▸ **Goal of the exercise**:
The records are to be copied in their entirety, exactly as given.

++++ Excerpted data

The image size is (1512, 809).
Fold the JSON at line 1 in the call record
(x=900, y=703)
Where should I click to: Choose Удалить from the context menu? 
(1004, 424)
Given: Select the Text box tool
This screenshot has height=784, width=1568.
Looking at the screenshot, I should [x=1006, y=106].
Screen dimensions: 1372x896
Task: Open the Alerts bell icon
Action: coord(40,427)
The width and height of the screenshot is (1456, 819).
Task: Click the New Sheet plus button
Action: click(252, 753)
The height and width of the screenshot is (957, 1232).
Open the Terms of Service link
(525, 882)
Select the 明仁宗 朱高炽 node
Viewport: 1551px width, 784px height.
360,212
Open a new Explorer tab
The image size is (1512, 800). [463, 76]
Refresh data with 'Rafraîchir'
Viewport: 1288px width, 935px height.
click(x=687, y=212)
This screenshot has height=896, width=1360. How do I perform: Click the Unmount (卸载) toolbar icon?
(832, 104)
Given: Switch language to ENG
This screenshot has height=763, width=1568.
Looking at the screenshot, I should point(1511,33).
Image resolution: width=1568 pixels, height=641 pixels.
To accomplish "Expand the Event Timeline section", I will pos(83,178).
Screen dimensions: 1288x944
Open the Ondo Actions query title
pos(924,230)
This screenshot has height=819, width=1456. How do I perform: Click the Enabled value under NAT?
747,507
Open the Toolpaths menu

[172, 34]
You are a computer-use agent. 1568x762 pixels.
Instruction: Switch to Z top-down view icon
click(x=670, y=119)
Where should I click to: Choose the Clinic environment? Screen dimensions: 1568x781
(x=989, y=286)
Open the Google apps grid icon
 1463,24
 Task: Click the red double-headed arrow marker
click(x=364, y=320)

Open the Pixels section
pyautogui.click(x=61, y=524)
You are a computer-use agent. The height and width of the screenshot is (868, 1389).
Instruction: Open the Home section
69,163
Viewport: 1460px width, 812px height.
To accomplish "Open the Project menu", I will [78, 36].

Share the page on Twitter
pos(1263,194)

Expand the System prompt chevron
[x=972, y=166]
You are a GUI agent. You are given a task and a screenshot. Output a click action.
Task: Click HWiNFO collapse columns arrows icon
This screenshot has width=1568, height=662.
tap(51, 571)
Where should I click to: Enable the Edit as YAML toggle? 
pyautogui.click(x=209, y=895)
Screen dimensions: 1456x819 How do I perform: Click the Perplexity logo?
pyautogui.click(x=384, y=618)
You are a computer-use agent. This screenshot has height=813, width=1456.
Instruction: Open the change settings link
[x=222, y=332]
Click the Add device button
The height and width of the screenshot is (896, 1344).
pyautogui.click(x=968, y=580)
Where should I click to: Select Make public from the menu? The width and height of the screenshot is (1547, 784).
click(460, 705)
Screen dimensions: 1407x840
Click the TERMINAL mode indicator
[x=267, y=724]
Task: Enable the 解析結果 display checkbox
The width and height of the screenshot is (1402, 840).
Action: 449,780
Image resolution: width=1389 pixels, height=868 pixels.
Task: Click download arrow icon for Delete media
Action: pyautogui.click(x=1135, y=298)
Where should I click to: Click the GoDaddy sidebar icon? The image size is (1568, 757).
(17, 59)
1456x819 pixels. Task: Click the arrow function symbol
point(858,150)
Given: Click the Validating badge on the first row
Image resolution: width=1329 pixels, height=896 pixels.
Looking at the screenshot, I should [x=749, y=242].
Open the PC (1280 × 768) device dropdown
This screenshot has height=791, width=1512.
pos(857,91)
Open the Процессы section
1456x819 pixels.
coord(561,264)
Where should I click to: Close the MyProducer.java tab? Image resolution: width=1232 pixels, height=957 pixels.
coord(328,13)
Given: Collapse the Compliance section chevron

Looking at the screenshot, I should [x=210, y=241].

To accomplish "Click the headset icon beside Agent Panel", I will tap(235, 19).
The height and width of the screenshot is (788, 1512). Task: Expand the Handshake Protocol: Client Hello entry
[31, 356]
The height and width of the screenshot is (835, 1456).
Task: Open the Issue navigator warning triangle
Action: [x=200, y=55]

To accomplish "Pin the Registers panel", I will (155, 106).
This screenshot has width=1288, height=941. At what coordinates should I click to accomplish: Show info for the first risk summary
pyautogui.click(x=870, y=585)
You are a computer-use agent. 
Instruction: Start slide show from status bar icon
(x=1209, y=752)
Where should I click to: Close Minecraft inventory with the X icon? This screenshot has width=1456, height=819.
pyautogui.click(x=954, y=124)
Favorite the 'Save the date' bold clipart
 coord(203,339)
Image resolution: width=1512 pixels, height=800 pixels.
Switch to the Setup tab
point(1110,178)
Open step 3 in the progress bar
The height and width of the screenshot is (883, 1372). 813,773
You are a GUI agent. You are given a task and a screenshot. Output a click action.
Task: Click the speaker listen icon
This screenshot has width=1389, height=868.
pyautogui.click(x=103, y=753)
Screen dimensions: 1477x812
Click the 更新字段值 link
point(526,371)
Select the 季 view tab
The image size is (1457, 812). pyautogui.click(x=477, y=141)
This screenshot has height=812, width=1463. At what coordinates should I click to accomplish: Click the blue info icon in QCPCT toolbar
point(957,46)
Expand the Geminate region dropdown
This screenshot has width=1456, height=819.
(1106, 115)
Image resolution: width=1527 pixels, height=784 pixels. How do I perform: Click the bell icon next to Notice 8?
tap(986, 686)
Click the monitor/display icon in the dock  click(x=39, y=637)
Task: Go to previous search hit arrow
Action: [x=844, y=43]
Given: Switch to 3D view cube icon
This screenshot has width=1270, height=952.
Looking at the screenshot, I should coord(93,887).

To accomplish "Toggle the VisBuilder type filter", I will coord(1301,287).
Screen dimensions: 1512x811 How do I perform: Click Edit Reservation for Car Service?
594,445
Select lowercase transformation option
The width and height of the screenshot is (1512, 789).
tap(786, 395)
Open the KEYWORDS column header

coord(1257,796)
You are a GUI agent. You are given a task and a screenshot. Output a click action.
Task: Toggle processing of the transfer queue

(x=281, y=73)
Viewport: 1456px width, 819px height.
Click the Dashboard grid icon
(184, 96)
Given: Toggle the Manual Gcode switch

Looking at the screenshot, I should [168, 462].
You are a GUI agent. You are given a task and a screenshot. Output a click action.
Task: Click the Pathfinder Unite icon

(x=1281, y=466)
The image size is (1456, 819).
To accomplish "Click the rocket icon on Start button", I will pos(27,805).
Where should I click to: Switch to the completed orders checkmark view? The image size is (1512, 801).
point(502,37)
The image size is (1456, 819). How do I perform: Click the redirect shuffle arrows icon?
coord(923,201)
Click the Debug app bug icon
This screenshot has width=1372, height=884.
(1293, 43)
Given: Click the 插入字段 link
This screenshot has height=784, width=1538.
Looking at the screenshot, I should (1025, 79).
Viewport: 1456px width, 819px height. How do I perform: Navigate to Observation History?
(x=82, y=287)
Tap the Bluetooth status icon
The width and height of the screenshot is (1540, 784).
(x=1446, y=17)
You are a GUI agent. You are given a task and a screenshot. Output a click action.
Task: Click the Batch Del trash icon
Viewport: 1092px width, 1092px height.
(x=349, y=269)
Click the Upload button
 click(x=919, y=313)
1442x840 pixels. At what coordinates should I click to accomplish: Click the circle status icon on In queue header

++++++++

▸ **Response to this task**:
The image size is (1512, 809).
Fold the JSON at line 1 in the call record
(x=900, y=703)
Where should I click to: Choose Удалить from the context menu? 
(1004, 424)
Given: Select the Text box tool
This screenshot has height=784, width=1568.
Looking at the screenshot, I should [x=1006, y=106].
Screen dimensions: 1372x896
Task: Open the Alerts bell icon
Action: coord(40,427)
The width and height of the screenshot is (1456, 819).
Task: Click the New Sheet plus button
Action: click(252, 753)
The height and width of the screenshot is (957, 1232).
Open the Terms of Service link
(525, 882)
Select the 明仁宗 朱高炽 node
Viewport: 1551px width, 784px height.
360,212
Open a new Explorer tab
The image size is (1512, 800). [463, 76]
Refresh data with 'Rafraîchir'
Viewport: 1288px width, 935px height.
click(x=687, y=212)
This screenshot has height=896, width=1360. How do I perform: Click the Unmount (卸载) toolbar icon?
(832, 104)
Given: Switch language to ENG
This screenshot has height=763, width=1568.
Looking at the screenshot, I should point(1511,33).
Image resolution: width=1568 pixels, height=641 pixels.
To accomplish "Expand the Event Timeline section", I will pos(83,178).
Screen dimensions: 1288x944
Open the Ondo Actions query title
pos(924,230)
This screenshot has height=819, width=1456. How do I perform: Click the Enabled value under NAT?
747,507
Open the Toolpaths menu

[172, 34]
You are a computer-use agent. 1568x762 pixels.
Instruction: Switch to Z top-down view icon
click(x=670, y=119)
Where should I click to: Choose the Clinic environment? Screen dimensions: 1568x781
(x=989, y=286)
Open the Google apps grid icon
 1463,24
 Task: Click the red double-headed arrow marker
click(x=364, y=320)

Open the Pixels section
pyautogui.click(x=61, y=524)
You are a computer-use agent. The height and width of the screenshot is (868, 1389).
Instruction: Open the Home section
69,163
Viewport: 1460px width, 812px height.
To accomplish "Open the Project menu", I will [78, 36].

Share the page on Twitter
pos(1263,194)

Expand the System prompt chevron
[x=972, y=166]
You are a GUI agent. You are given a task and a screenshot. Output a click action.
Task: Click HWiNFO collapse columns arrows icon
This screenshot has width=1568, height=662.
tap(51, 571)
Where should I click to: Enable the Edit as YAML toggle? 
pyautogui.click(x=209, y=895)
Screen dimensions: 1456x819 How do I perform: Click the Perplexity logo?
pyautogui.click(x=384, y=618)
You are a computer-use agent. This screenshot has height=813, width=1456.
Instruction: Open the change settings link
[x=222, y=332]
Click the Add device button
The height and width of the screenshot is (896, 1344).
pyautogui.click(x=968, y=580)
Where should I click to: Select Make public from the menu? The width and height of the screenshot is (1547, 784).
click(460, 705)
Screen dimensions: 1407x840
Click the TERMINAL mode indicator
[x=267, y=724]
Task: Enable the 解析結果 display checkbox
The width and height of the screenshot is (1402, 840).
Action: 449,780
Image resolution: width=1389 pixels, height=868 pixels.
Task: Click download arrow icon for Delete media
Action: pyautogui.click(x=1135, y=298)
Where should I click to: Click the GoDaddy sidebar icon? The image size is (1568, 757).
(17, 59)
1456x819 pixels. Task: Click the arrow function symbol
point(858,150)
Given: Click the Validating badge on the first row
Image resolution: width=1329 pixels, height=896 pixels.
Looking at the screenshot, I should [x=749, y=242].
Open the PC (1280 × 768) device dropdown
This screenshot has height=791, width=1512.
pos(857,91)
Open the Процессы section
1456x819 pixels.
coord(561,264)
Where should I click to: Close the MyProducer.java tab? Image resolution: width=1232 pixels, height=957 pixels.
coord(328,13)
Given: Collapse the Compliance section chevron

Looking at the screenshot, I should [x=210, y=241].

To accomplish "Click the headset icon beside Agent Panel", I will tap(235, 19).
The height and width of the screenshot is (788, 1512). Task: Expand the Handshake Protocol: Client Hello entry
[31, 356]
The height and width of the screenshot is (835, 1456).
Task: Open the Issue navigator warning triangle
Action: [x=200, y=55]

To accomplish "Pin the Registers panel", I will (155, 106).
This screenshot has width=1288, height=941. At what coordinates should I click to accomplish: Show info for the first risk summary
pyautogui.click(x=870, y=585)
You are a computer-use agent. 
Instruction: Start slide show from status bar icon
(x=1209, y=752)
Where should I click to: Close Minecraft inventory with the X icon? This screenshot has width=1456, height=819.
pyautogui.click(x=954, y=124)
Favorite the 'Save the date' bold clipart
 coord(203,339)
Image resolution: width=1512 pixels, height=800 pixels.
Switch to the Setup tab
point(1110,178)
Open step 3 in the progress bar
The height and width of the screenshot is (883, 1372). 813,773
You are a GUI agent. You are given a task and a screenshot. Output a click action.
Task: Click the speaker listen icon
This screenshot has width=1389, height=868.
pyautogui.click(x=103, y=753)
Screen dimensions: 1477x812
Click the 更新字段值 link
point(526,371)
Select the 季 view tab
The image size is (1457, 812). pyautogui.click(x=477, y=141)
This screenshot has height=812, width=1463. At what coordinates should I click to accomplish: Click the blue info icon in QCPCT toolbar
point(957,46)
Expand the Geminate region dropdown
This screenshot has width=1456, height=819.
(1106, 115)
Image resolution: width=1527 pixels, height=784 pixels. How do I perform: Click the bell icon next to Notice 8?
tap(986, 686)
Click the monitor/display icon in the dock  click(x=39, y=637)
Task: Go to previous search hit arrow
Action: [x=844, y=43]
Given: Switch to 3D view cube icon
This screenshot has width=1270, height=952.
Looking at the screenshot, I should coord(93,887).

To accomplish "Toggle the VisBuilder type filter", I will coord(1301,287).
Screen dimensions: 1512x811 How do I perform: Click Edit Reservation for Car Service?
594,445
Select lowercase transformation option
The width and height of the screenshot is (1512, 789).
tap(786, 395)
Open the KEYWORDS column header

coord(1257,796)
You are a GUI agent. You are given a task and a screenshot. Output a click action.
Task: Toggle processing of the transfer queue

(x=281, y=73)
Viewport: 1456px width, 819px height.
Click the Dashboard grid icon
(184, 96)
Given: Toggle the Manual Gcode switch

Looking at the screenshot, I should [168, 462].
You are a GUI agent. You are given a task and a screenshot. Output a click action.
Task: Click the Pathfinder Unite icon

(x=1281, y=466)
The image size is (1456, 819).
To accomplish "Click the rocket icon on Start button", I will pos(27,805).
Where should I click to: Switch to the completed orders checkmark view? The image size is (1512, 801).
point(502,37)
The image size is (1456, 819). How do I perform: Click the redirect shuffle arrows icon?
coord(923,201)
Click the Debug app bug icon
This screenshot has width=1372, height=884.
(1293, 43)
Given: Click the 插入字段 link
This screenshot has height=784, width=1538.
Looking at the screenshot, I should (1025, 79).
Viewport: 1456px width, 819px height. How do I perform: Navigate to Observation History?
(x=82, y=287)
Tap the Bluetooth status icon
The width and height of the screenshot is (1540, 784).
(x=1446, y=17)
You are a GUI agent. You are given a task and a screenshot. Output a click action.
Task: Click the Batch Del trash icon
Viewport: 1092px width, 1092px height.
(x=349, y=269)
Click the Upload button
 click(x=919, y=313)
1442x840 pixels. At what coordinates should I click to accomplish: Click the circle status icon on In queue header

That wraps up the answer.